#### Directions:
For every record that follows, write out the text exactly and omit the picture, if one is present.

#### Supplied data:
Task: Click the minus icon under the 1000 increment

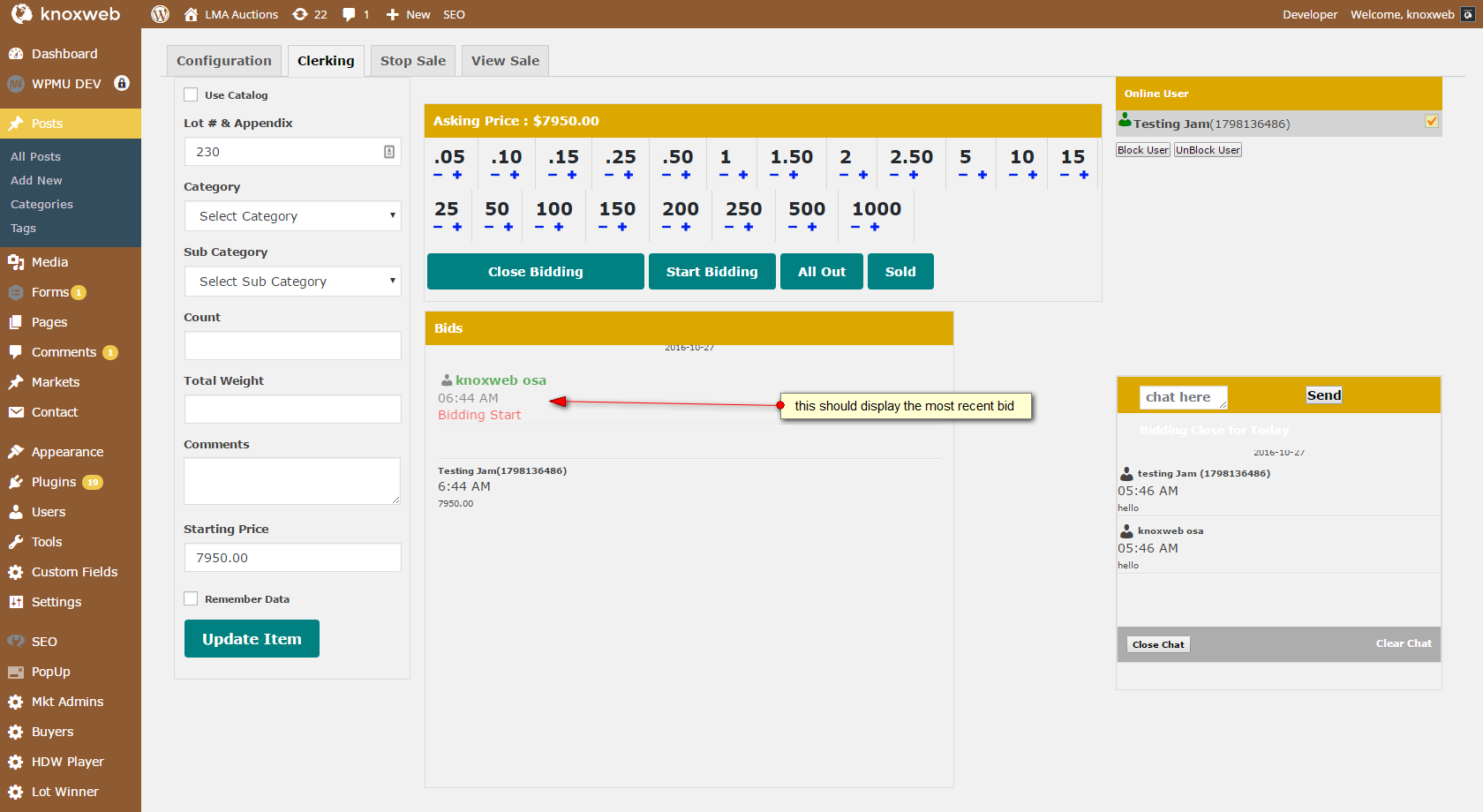Action: click(x=855, y=227)
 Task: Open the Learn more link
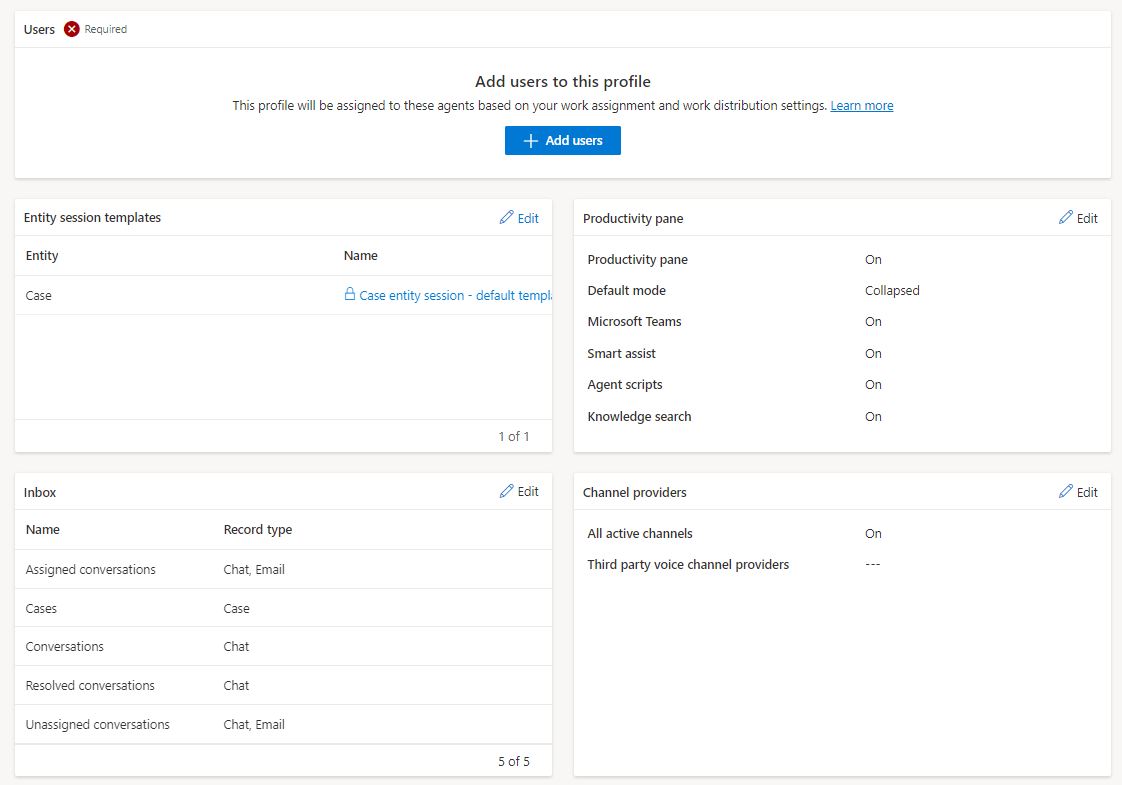coord(861,105)
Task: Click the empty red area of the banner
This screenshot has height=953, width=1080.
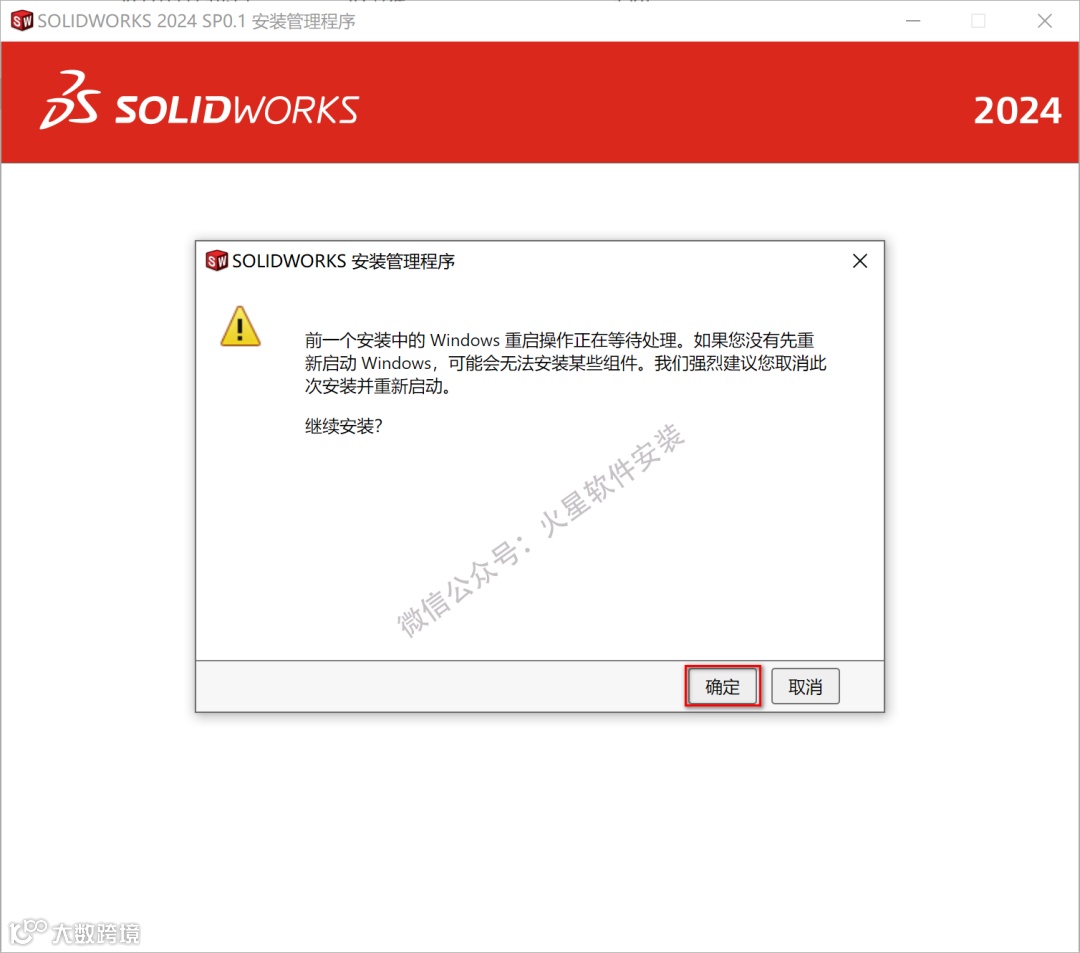Action: click(661, 103)
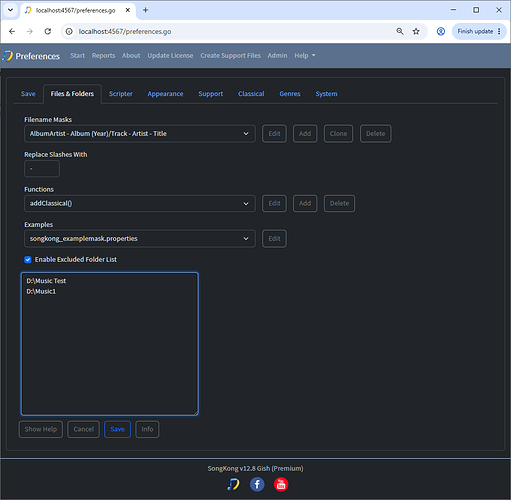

#### Response:
Task: Click the minus icon under the 1000 increment

Action: click(x=855, y=227)
 Task: Open the Learn more link
coord(861,105)
Task: Click the empty red area of the banner
This screenshot has height=953, width=1080.
Action: click(661, 103)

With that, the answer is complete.